Jim Dunham wrote, On 04/24/2009 06:46 PM:
Roman,
Thanks for your help!
Actually I have some more questions. I need to make a decision on
replication mode for our storages: zfs send-receive, avs or even
microsoft internal tool on the iscsi volumes with independent zfs
snashots on both side.
Initially avs seemed to me a good options, but I can't make it
working on 100Mb link with 8x1.36Tb volumes
It's strange that sndr sends entire bitmap - what if one is for a
big replicated volumes like for 1.36Gb? It's more that 100000
blocks for async replication, .
There will be constant timeouts on average 100M link in this case.
SNDR does not replicate the bitmap volume, just the bitmap itself.
There is one bit per 32KB of primary volume size, with 8 bits per
byte, and 512 bytes per block. The answer for 1.36GB is just 11.04
blocks, or 5.5KB.
Of course looking at the example below, the math for replicating TBs
verses GBs is 1024 times larger.
1.36 TB * (1 bit / 32KB) * (8 bytes / bit) * (1 block / 512 bytes) =
11161 blocks, which is the value reported below for non-disk queue
replication with SNDR.
But the dsbitmap shows 100441 blocks for async replication, I'm
missing something?
Yes you did, the words "disk queue". When replicating with a disk
queue, there is an addition requirement for storing 1-byte or 4-byte
reference counter per bit.
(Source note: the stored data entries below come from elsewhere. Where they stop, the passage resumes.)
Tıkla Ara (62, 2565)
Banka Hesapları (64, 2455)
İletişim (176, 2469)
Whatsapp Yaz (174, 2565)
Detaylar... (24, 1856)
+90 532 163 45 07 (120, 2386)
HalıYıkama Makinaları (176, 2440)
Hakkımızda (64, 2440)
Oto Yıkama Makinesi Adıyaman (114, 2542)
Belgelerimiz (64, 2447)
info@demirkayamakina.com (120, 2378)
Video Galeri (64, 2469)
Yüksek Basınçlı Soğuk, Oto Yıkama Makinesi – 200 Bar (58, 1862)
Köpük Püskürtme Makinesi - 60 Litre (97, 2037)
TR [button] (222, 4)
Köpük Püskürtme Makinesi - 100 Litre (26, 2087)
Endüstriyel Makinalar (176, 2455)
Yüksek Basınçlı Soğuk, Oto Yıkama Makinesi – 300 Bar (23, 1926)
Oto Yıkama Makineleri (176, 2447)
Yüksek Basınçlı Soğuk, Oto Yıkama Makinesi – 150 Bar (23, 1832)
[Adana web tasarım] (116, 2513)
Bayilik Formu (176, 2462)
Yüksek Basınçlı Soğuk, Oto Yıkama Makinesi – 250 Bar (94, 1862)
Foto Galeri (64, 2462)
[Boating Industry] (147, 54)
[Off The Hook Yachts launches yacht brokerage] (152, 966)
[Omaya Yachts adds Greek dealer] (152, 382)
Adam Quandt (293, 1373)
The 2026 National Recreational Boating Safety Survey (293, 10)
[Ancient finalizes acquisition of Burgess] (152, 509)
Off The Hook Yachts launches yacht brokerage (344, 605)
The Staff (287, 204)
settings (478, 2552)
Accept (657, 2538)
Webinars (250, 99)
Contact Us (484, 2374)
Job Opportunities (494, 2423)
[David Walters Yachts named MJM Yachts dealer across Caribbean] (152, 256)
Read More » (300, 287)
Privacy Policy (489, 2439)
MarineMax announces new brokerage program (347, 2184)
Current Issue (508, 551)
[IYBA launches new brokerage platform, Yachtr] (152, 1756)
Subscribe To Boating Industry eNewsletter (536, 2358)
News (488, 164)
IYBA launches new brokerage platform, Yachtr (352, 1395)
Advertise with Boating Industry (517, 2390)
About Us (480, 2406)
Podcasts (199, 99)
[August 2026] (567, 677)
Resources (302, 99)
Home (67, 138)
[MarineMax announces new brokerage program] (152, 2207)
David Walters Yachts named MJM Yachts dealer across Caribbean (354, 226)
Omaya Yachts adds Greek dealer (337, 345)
These reference counters are separate from
the actual bitmap, and are not exchanged between SNDR primary and
secondary nodes.
Required bitmap volume size:
Sync replication: 11161 blocks
Async replication with memory queue: 11161 blocks
Async replication with disk queue: 100441 blocks
Async replication with disk queue and 32 bit refcount: 368281 blocks
Good. I kind of figure that this was the problem. What are is your
SNDR primary volume size?
After initial sync started to work (although it's a very slow process
and it takes 10-15 mins to complete) I have the following situation:
Below you made reference to using 'ping' with a result of "64 bytes
from mtl2.flt2 (172.0.5.10): icmp_seq=0. time=16.822 ms". It would be
interesting to know the results of "ping -s mtl2.flt2 8192", where
8192 is the chunk size for exchanging bitmaps.
The same with this size in both sides.
The reason I mention this is that "64 bytes / 16.822 ms" is ~3.7
KB/sec. With 8 * 11161 blocks * 512 bytes, it would take ~25 minutes
to exchange bitmaps with the level of link latency and constrained
bandwidth your are testing with.
It should have at least the same speed as for replication itself: 2.5-3
Mbite/s
But definitely the latency causes the problem, with low latency it
initializes very quick.
1. Storage (8x1.36Tb in one raidz2 pool)
[email protected]# sndradm -i
tor2.flt2 /dev/rdsk/c3t0d0s0 /dev/md/rdsk/bmp0 mtl2.flt2
/dev/rdsk/c3t0d0s0 /dev/md/rdsk/bmp0 ip async g zfs-pool
.................
tor2.flt2 /dev/rdsk/c3t7d0s0 /dev/md/rdsk/bmp7 mtl2.flt2
/dev/rdsk/c3t7d0s0 /dev/md/rdsk/bmp7 ip async g zfs-pool
tor2.flt2 /dev/rdsk/c4t1d0s0 /dev/md/rdsk/bmp8 mtl2.flt2
/dev/rdsk/c4t1d0s0 /dev/md/rdsk/bmp8 ip async g zfs-pool
When you state the " initial sync " takes 10-15 minutes to complete,
what did you do to measure this 10-15 minutes?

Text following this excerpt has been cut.